[Parts of the exercise]
**a.** Please shorten the paragraph in the film comment that begins "This is an interesting question" while keeping its main facts.
**b.** Answer these questions from the film comment, one line each:
(i) Who has already covered most of the films well?
(ii) Which film has the most explicit father-to-child relationship?
(iii) Why does the father fill his daughter's refrigerator?

[Page excerpt]
^^^^^^^^^^^^^^^^

This is an interesting question. In response, I'd say that Matt has pretty much already covered very well most of the films, but it really does depend on your definition of what you see as a "father/son" subplot or relationship. I think the most explict father to child relationship is in Absolute Power. I realize that it's not a father/son relationship, but I think more than any of the other films it demonstrates the love that the father has for his daughter, the regrets that he's had over his treatement of his daughter and his role, or lack thereof, in her life. He very directly tries to protect her and keep her from harm, watches over her, and does whatever he can to make sure that she is safe. He even goes and fills her refrigerator with things to eat because she isn't eating properly, and he wants her to have the proper nutrition. I don't know if perhaps you were just unaware of this film or was specifically looking for a father/son relationship, but I thought in broadening the concept it would be helpful to note the father/daughter relationship.

^^^^^^^^^^^^^^^^

[Source material]
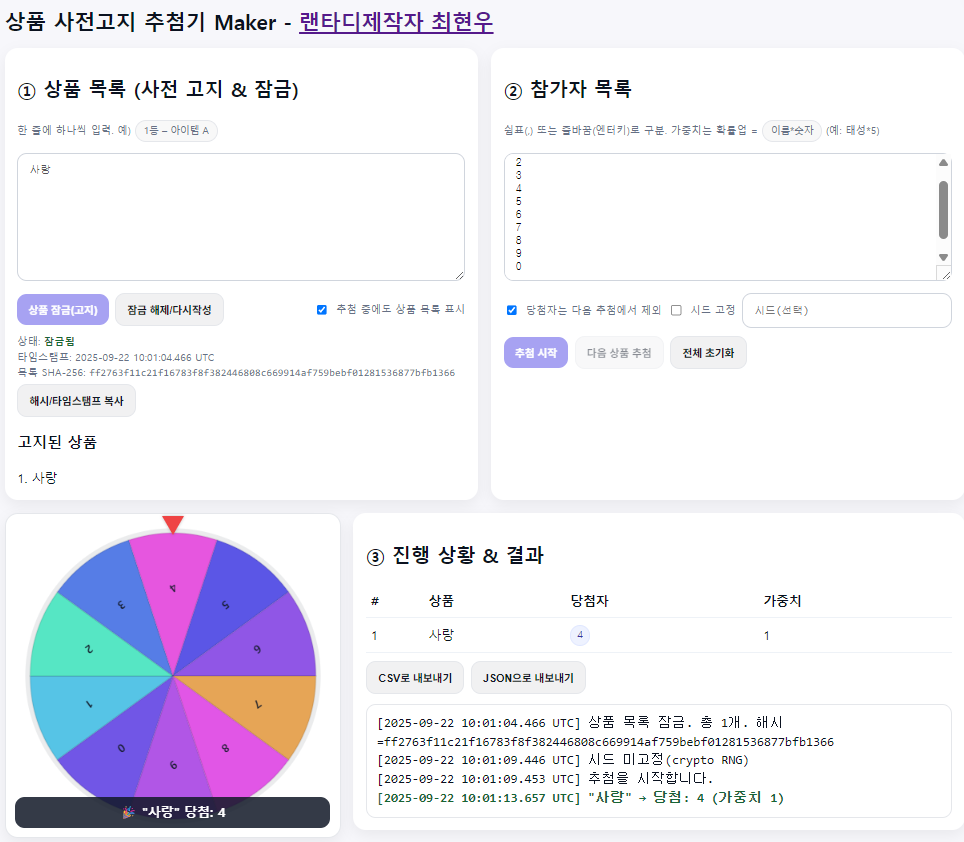Click the resize handle of participants textarea

click(943, 273)
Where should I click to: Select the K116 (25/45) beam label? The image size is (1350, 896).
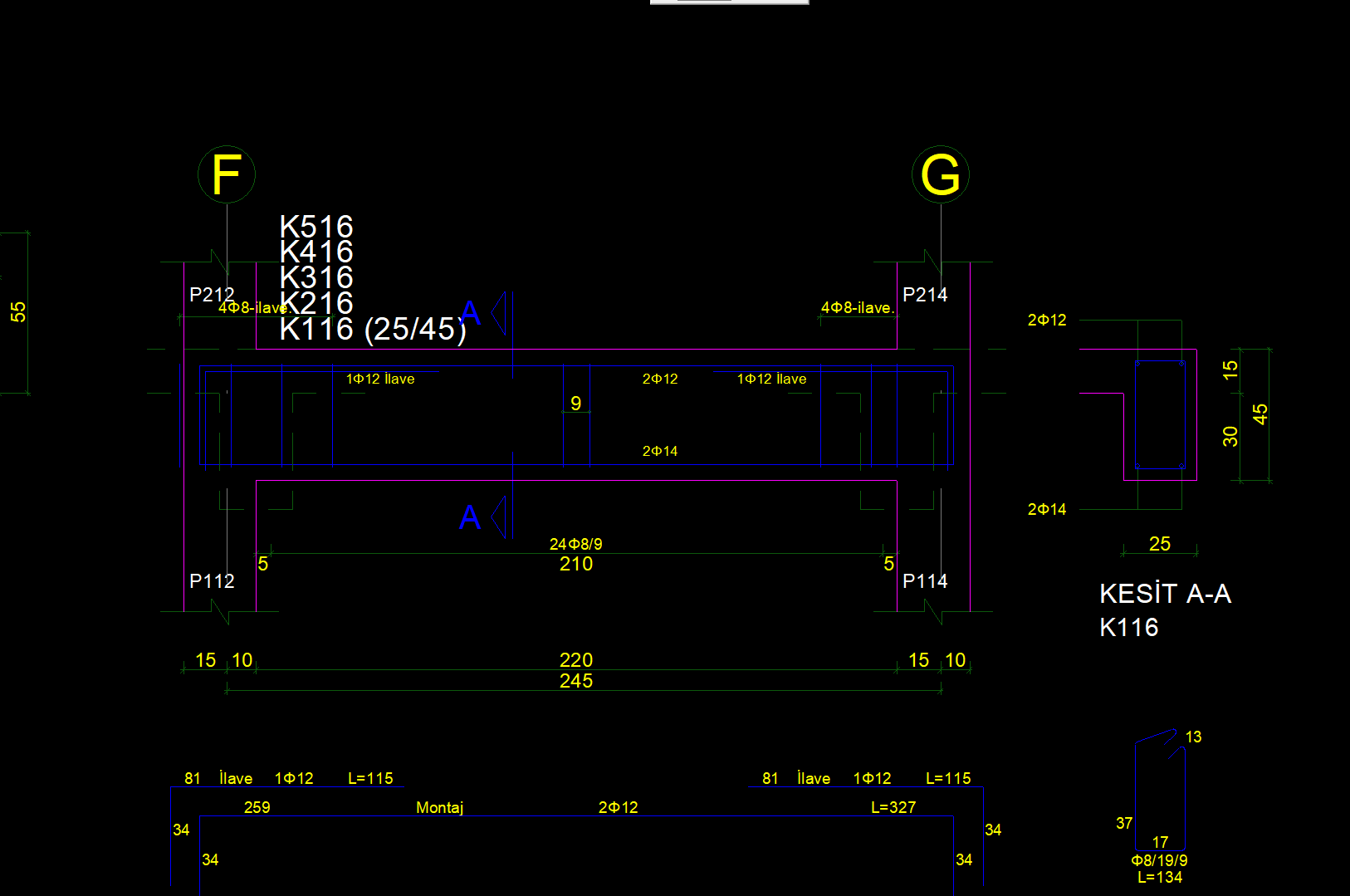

^^^^^^^^^^^^^^^^

[Written responses]
**a.** Matt has already covered most of the films well, but the answer depends on how a "father/son" subplot or relationship is defined. The most explicit father-to-child relationship appears in Absolute Power. It is a father/daughter relationship rather than father/son, yet more than any other film it shows a father's love for his daughter and his regrets about how he treated her and about his role, or lack of one, in her life. He directly protects her, watches over her and does whatever he can to keep her safe. He even fills her refrigerator because she isn't eating properly and he wants her to have proper nutrition. Broadening the concept to include this father/daughter relationship seemed helpful, in case the asker didn't know the film or wanted only father/son examples.

**b.**
(i) Matt.
(ii) Absolute Power.
(iii) She isn't eating properly, and he wants her to have proper nutrition.